The task: Every single entry must be restated word for word.

Source data
····················
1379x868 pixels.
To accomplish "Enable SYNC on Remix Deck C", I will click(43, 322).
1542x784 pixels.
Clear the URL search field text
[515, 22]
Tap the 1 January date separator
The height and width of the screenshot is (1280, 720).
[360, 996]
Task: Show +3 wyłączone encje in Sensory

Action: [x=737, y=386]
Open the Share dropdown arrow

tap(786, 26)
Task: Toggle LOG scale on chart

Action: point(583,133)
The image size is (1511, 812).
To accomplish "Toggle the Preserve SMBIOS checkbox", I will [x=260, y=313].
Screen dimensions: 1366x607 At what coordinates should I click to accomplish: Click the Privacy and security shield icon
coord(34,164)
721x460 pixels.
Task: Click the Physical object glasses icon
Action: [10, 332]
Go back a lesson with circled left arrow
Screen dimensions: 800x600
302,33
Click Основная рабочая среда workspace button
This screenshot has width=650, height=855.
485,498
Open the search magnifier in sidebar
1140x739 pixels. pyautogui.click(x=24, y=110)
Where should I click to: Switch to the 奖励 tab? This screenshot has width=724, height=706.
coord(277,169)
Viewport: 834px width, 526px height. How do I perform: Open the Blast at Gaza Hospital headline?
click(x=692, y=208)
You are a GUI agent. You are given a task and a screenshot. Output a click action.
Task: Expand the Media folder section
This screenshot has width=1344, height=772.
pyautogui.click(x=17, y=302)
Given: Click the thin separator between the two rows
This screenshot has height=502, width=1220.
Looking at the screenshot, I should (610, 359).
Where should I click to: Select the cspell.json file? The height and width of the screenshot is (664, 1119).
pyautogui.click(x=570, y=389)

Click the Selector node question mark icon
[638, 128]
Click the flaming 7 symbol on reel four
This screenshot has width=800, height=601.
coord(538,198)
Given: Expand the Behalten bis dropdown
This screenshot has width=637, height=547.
····················
Written solution:
1379x868 pixels.
To accomplish "Enable SYNC on Remix Deck C", I will click(43, 322).
1542x784 pixels.
Clear the URL search field text
[515, 22]
Tap the 1 January date separator
The height and width of the screenshot is (1280, 720).
[360, 996]
Task: Show +3 wyłączone encje in Sensory

Action: [x=737, y=386]
Open the Share dropdown arrow

tap(786, 26)
Task: Toggle LOG scale on chart

Action: point(583,133)
The image size is (1511, 812).
To accomplish "Toggle the Preserve SMBIOS checkbox", I will [x=260, y=313].
Screen dimensions: 1366x607 At what coordinates should I click to accomplish: Click the Privacy and security shield icon
coord(34,164)
721x460 pixels.
Task: Click the Physical object glasses icon
Action: [10, 332]
Go back a lesson with circled left arrow
Screen dimensions: 800x600
302,33
Click Основная рабочая среда workspace button
This screenshot has width=650, height=855.
485,498
Open the search magnifier in sidebar
1140x739 pixels. pyautogui.click(x=24, y=110)
Where should I click to: Switch to the 奖励 tab? This screenshot has width=724, height=706.
coord(277,169)
Viewport: 834px width, 526px height. How do I perform: Open the Blast at Gaza Hospital headline?
click(x=692, y=208)
You are a GUI agent. You are given a task and a screenshot. Output a click action.
Task: Expand the Media folder section
This screenshot has width=1344, height=772.
pyautogui.click(x=17, y=302)
Given: Click the thin separator between the two rows
This screenshot has height=502, width=1220.
Looking at the screenshot, I should (610, 359).
Where should I click to: Select the cspell.json file? The height and width of the screenshot is (664, 1119).
pyautogui.click(x=570, y=389)

Click the Selector node question mark icon
[638, 128]
Click the flaming 7 symbol on reel four
This screenshot has width=800, height=601.
coord(538,198)
Given: Expand the Behalten bis dropdown
This screenshot has width=637, height=547.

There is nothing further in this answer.